[obol] Little Blue Heron at Ship Ashore
David Fix Jude Power
dfxjcp at humboldt1.com
Tue Sep 5 14:37:07 PDT 2006
I was happy to see Doug Kirkpatrick mention the low profile and the head-bobbing of the Little Blue Heron in northern Del Norte County. I can only second his thoughts. I stopped there coming home last night about 6:30 or so. I scanned the whole rocky island and thought it wasn't there. Only after I had scanned out over the nearby estuary and was thinking of leaving did I finally see the heron. It was in direct sight but hunting at the edge of the rocks and water. There was a cryptic young night-heron perched nearby in the rocks a few feet above it, and this bird was way less noticeable than even the night-heron. I also was struck by the deliberate, exaggerated side-to-side motion as it got some sort of visual parallax. It's about 4 miles from the OR/CA line to Ship Ashore. Pass the ship and turn west on Lopez, go to the motel, turn left and you are looking at the little rocky island the heron uses.

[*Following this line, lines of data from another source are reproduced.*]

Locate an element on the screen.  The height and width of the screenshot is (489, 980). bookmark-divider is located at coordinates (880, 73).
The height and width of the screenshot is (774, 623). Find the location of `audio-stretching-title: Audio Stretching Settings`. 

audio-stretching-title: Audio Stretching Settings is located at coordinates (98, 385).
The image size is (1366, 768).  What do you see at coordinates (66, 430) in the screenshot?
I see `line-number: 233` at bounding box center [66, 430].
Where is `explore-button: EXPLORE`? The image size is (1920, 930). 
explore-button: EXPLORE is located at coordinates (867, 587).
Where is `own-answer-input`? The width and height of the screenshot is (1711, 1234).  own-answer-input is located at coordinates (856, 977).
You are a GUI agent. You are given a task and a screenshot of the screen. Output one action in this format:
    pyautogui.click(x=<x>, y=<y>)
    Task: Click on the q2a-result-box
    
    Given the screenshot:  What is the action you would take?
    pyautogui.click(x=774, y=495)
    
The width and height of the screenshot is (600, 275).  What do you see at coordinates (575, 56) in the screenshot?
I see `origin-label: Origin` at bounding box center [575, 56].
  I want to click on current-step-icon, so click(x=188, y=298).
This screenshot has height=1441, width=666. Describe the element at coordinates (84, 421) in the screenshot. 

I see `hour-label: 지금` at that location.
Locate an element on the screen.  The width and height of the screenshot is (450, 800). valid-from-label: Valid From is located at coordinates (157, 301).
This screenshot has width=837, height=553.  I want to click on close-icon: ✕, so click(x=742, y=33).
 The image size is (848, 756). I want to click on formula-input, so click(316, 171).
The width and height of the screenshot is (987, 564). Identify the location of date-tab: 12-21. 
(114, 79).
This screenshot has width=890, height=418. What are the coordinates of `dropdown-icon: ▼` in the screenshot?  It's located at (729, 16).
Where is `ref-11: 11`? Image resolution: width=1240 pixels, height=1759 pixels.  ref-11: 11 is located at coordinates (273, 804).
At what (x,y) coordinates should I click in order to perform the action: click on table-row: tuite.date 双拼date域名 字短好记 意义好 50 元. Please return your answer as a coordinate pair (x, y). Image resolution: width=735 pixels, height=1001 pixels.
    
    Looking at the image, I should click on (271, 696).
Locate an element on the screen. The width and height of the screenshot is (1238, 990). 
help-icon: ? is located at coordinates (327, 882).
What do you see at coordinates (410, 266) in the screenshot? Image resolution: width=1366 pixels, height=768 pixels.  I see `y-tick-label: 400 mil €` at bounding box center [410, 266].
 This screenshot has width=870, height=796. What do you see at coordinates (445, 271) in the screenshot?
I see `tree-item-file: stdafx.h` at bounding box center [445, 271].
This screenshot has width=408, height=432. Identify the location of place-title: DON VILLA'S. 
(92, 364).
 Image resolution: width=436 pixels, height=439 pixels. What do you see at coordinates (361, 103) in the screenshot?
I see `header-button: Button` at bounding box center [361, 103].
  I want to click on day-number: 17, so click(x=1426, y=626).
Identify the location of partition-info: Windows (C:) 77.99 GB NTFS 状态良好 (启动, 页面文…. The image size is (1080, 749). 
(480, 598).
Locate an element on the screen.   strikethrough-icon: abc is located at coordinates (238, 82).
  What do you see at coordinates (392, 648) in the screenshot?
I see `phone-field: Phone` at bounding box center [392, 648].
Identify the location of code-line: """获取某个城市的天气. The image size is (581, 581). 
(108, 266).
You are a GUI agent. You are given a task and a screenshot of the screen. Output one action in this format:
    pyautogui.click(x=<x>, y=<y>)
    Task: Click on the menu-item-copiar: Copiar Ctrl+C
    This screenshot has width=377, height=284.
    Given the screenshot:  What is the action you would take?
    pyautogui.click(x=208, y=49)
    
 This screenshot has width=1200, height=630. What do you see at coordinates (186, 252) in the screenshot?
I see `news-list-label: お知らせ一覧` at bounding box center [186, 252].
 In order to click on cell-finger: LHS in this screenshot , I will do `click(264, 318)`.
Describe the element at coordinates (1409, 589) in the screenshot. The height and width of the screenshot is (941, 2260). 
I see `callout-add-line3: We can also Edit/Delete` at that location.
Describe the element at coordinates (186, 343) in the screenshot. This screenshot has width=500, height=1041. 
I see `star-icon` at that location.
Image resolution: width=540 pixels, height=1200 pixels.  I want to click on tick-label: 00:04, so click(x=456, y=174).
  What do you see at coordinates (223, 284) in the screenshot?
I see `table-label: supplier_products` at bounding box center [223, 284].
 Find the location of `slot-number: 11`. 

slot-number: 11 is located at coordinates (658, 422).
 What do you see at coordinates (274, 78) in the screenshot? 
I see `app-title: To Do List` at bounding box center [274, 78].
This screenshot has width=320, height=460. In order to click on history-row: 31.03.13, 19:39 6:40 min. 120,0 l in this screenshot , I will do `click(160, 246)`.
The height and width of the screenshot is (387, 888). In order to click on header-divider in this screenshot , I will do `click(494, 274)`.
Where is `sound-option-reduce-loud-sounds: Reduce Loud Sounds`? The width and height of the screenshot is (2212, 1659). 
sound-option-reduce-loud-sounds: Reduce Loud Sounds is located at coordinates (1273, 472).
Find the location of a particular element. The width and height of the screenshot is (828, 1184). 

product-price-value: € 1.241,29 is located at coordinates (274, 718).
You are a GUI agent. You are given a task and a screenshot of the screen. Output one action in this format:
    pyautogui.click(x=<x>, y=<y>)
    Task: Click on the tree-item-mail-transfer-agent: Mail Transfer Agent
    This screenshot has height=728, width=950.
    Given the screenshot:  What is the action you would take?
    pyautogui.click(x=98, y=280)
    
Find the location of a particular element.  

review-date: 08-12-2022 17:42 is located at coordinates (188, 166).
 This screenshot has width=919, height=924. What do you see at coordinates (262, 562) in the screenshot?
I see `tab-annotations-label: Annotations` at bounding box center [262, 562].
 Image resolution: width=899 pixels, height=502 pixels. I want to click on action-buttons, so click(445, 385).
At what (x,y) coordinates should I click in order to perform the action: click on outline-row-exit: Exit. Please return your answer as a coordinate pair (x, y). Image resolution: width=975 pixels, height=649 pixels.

In addition to visiting Oregon's own David Irons, Jennifer Brown, Diane Pettey and seeing the Heyerlys and others at Royal, I hiked South Sister on 9/1 and found only one bird at the top (except the ravens), a Horned Lark. I heard one or more Cassin's Finches at about 8000' and there were scads of crossbills all through the area, but there were few other birds. In some years I have had Chippies and migrant Brewer's Sparrows up there but I think Labor Day weekend is probably too late. I heard a juvenile Black-headed Grosbeak down at Devils Lake on the Cascade Lakes Highway, probably a migrant or upslope drifter since it sure doesn't look like breeding habitat for miles. I missed seeing Rosy-Finch and am now 5-for-13 on them there since 1980. I camped out two nights at Devils Lake and heard no birds. There were moderate numbers (many hundreds+) of Cal Tortoiseshells on the upper slopes of the mountain.
It was great to see how many people are enjoying Fern Ridge. You younger birders on this list have no idea how way better it is for birds than it was even 15 years ago. The improvements have been a magnet, and finally the area off the main pool has become important to shorebirds. How great to see. I have to say it was sometimes not even worth visiting Fern Ridge in Aug and Sep in the 1980s.
On 9/2 I was surprised to see two juvenile Gray Jays molting into adult-like plumage along the trail up Spencer Butte, just up from the meadow and old picnic tables. I never found them there on numerous visits from 1979-1985. I suppose the young could possibly have fledged from elsewhere along the general skyline but it still was encouraging to see that in Spencer Butte park.